Eventually, the idea evolved into what Bogdanovich called a "ghost comedy", that was influenced by his childhood love of René Clair's The Ghost Goes West (1935). The character of Charles Benedict—modeled on figures like John Cassavetes and Bogdanovich himself—was initially intended to be played by Cassavetes before his death in 1989. "For the rest of the time before he died, he'd say, 'Are you going to make that picture?' I said, 'Yeah.' He said, 'You better make that picture.' And then when he was very close to dying, one of the last things he said to me was, 'Listen, kid, you better make that picture, because you know what? I'll be there'." Over time, Bogdanovich worked on the script intermittently, reimagining it as a far more ambitious ensemble piece that would only work with "recognizable" star actors playing the characters.

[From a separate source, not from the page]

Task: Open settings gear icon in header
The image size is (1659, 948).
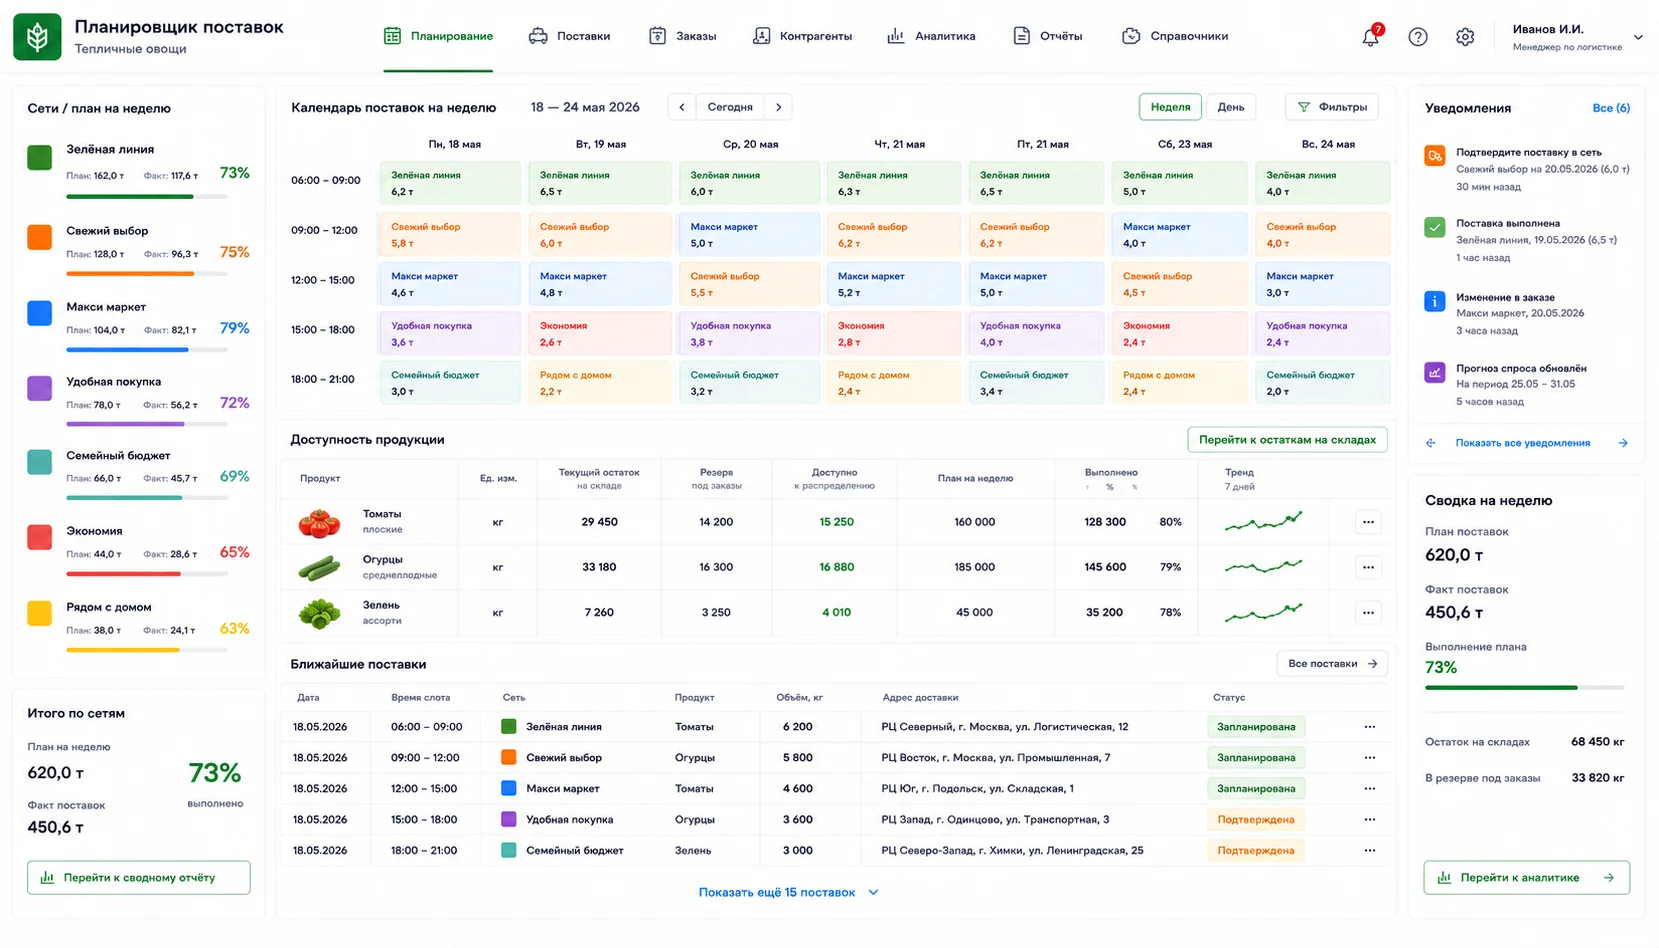Action: tap(1465, 37)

The closest iteration to the film being made was in the late 1990s, which had Michael Caine, Gena Rowlands, Anjelica Huston, Catherine Deneuve, Liza Minnelli, Isabella Rossellini, Cybill Shepard, George Segal, Harry Carey Jr., Alain Delon, Ben Gazzara, Peter Falk, Christopher Reeve, and Quentin Tarantino in the cast; with Jerry Lewis in a cameo role. Bogdanovich was able to raise $15 million in financing, but put it on hold because he didn't feel the script was "quite right", and vowed return to it once it had been rewritten sufficiently. In 2004, he told author Peter Tonguette that he wanted the ghosts in the film to function visually in a way unseen before: "They sort of disappear and then appear, dematerialize and then materialize. But they're always transparent," he said, imagining scenes where spirits would drop in with only a line before vanishing again. In accordance with this, the project was to be the first of his to utilize computer-generated effects.

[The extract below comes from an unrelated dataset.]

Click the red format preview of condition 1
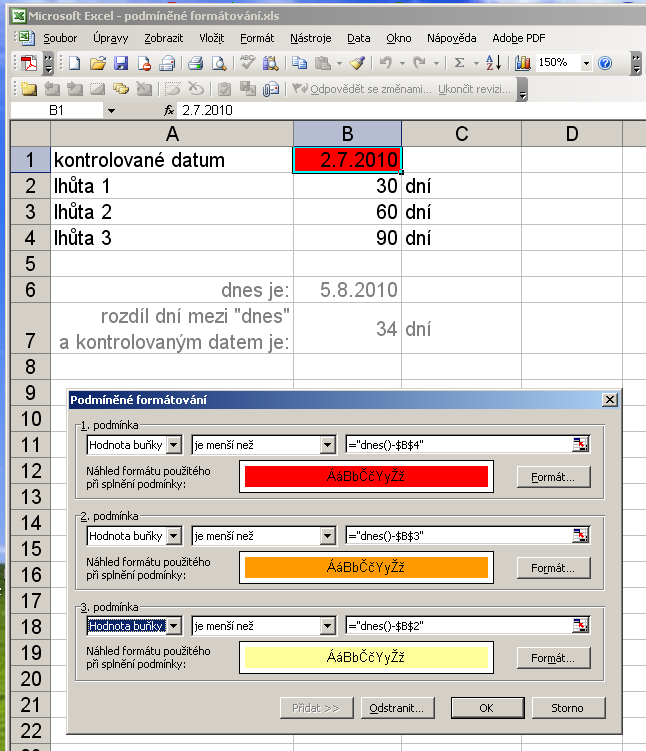 364,477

Finally satisfied with a new draft, Bogdanovich came close to making Wait for Me in the mid-2010s with the producing assistance of Brett Ratner and his company RatPac Entertainment. In 2016, he allegedly had a famous actor considering the main part, but did not disclose who. "If we have him, then everybody else will fall into place," he said at the 18th Buenos Aires Independent Film Festival. By 2018, Wait for Me remained a future project of Bogdanovich's, with him revealing in an interview that Frank Marshall would now be producing it, and that they were still discussing potential actors. (Note: At this time, Ratner was likely no longer involved, after Warner Bros. severed ties with his various projects in development due to his multiple sexual assault and abuse allegations that were made public.) Wes Anderson and Noah Baumbach were also said to have offered to help co-produce the film. Though it was never officially confirmed, it could be presumed that the "famous actor" Bogdanovich spoke of was none other than Breaking Bad star Bryan Cranston, whom he had been in continuous contact with over the COVID-19 pandemic about a cryptically-described "future part in a picture." Regardless, Bogdanovich was still hoping to make the film at the time of his death in 2022.

===Filming===
Wait for Me was planned to be shot in various cities in different countries. The order in which they appear in the film are Rome, Rio, Vienna, Budapest, Vienna again, Salzburg, and Prague. Bogdanovich was in pre-production on the film as of 2016, and he expected that principal photography would commence in spring 2017.

==Legacy==
Film scholar James Kenney, who rescued the original version of She's Funny That Way (2014), deemed Wait for Me as "a most Bogdanovichian masterwork that should have been greenlit" and declared the script "should still be published", despite the director's death.